Wie viele Superfoods es gibt und noch geben wird, lässt sich nicht feststellen. Ihnen ist gemeinsam, dass sie natürlichen Ursprungs sind, keine hochverarbeiteten und industriellen Lebensmittel also, sondern üblicherweise Früchte, Gemüse und Beeren oder diverse Pflanzenbestandteile wie Wurzeln, Blattwerk und Samen.


In dieser Liste sind daher auch nur einige von ihnen:

Die Himbeere

Ein Klassiker unter den Superfoods.
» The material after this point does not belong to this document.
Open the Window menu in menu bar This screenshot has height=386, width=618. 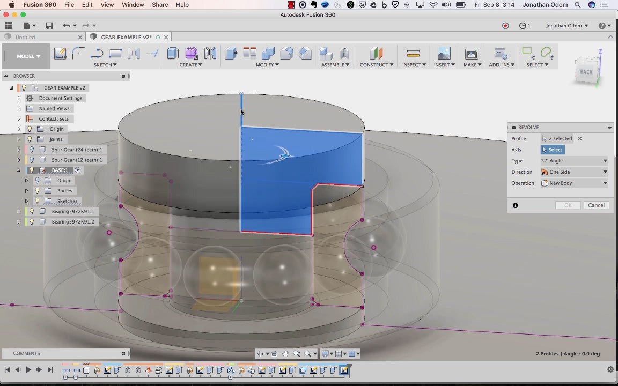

Spätestens seit dem internationalen Bestseller "Krebszellen mögen keine Himbeeren" genießt die Beere besondere Aufmerksamkeit. Das Buch schreibt natürlich auch diversen anderen Lebensmitteln eine Wirkung zu, die ernsthaft infrage stellt, warum Mediziner in aller Welt noch mit diesen unangenehmen Chemotherapien herum eiern. Dass ausgerechnet die Himbeere im Titel landete, ist ihr Glück.
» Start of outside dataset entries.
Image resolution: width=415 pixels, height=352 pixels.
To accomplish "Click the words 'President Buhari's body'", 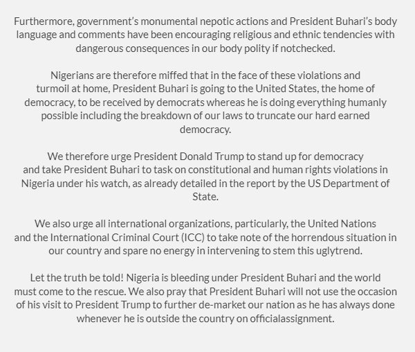I will 343,21.
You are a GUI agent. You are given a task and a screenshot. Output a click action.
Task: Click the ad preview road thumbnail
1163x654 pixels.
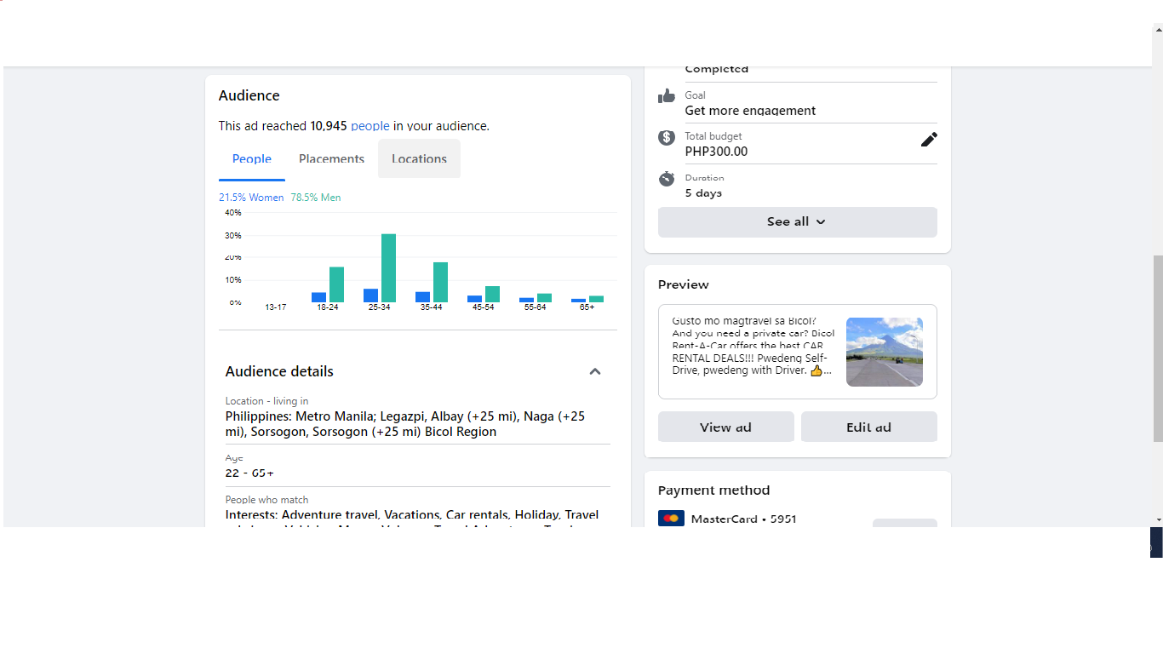click(x=884, y=352)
Angeblich kann die allen Beeren innewohnende Ellagsäure die Vermehrung von Krebszellen stoppen oder diese sogar abtöten. Wer sich mit dem Thema Krebs nicht auseinandersetzen muss und mag, für den könnten die sogenannte Himbeer-Ketone interessant sein. Diese sorgen für den typischen Geruch der Beere und sollen die Fettverbrennung auf Lichtgeschwindigkeit beschleunigen. Sie sind sogar in extrahierter Form als Nahrungsergänzungsmittel erhältlich.

Die Aroniabeere

Beeren Teil 2. Diese auf dem deutschen Markt eher neu eingeführte Variante (, die ich persönlich bislang eher von Duschbädern kannte,) bietet ein sehr komplettes Vitamin-, Mineralstoff- und Säure-Profil. Besonders stark schlägt sie sich im Feld der – Achtung, ein weiteres Reizwort! – Antioxidantien.

Die Aroniabeere ist extrem reich an Anthocyane, ein sekundärer Pflanzenfarbstoff, der ihr ihre kräftige tief blaue Farbe verleiht. Einer dieser Stoffe also, die uns in Madonna-ähnlicher Weise zu ewiger Jugend konservieren und: natürlich Krebs bekämpfen!

Kleiner Wehrmutstropfen: Im rohen Zustand ist die sehr saure Beere kein wirklicher Genuss. Oder besser gesagt: Sie tendiert gen ungenießbar.

Die Chlorella

Algen sind vielleicht nicht das Erste, was uns zum Thema "Superfood Liste" einfällt. Die Süßwasser-Pflanze Chlorella drängt sich jedoch derzeit massiv ins öffentliche Bewusstsein. Von allen Algenarten soll sie die nährstoffreichste sein, und dabei spielen die bis zu 60 % Proteingehalt noch die geringste Rolle (hier schrillen ohne nur bei Bodybuildern so richtig die Alarmglocken).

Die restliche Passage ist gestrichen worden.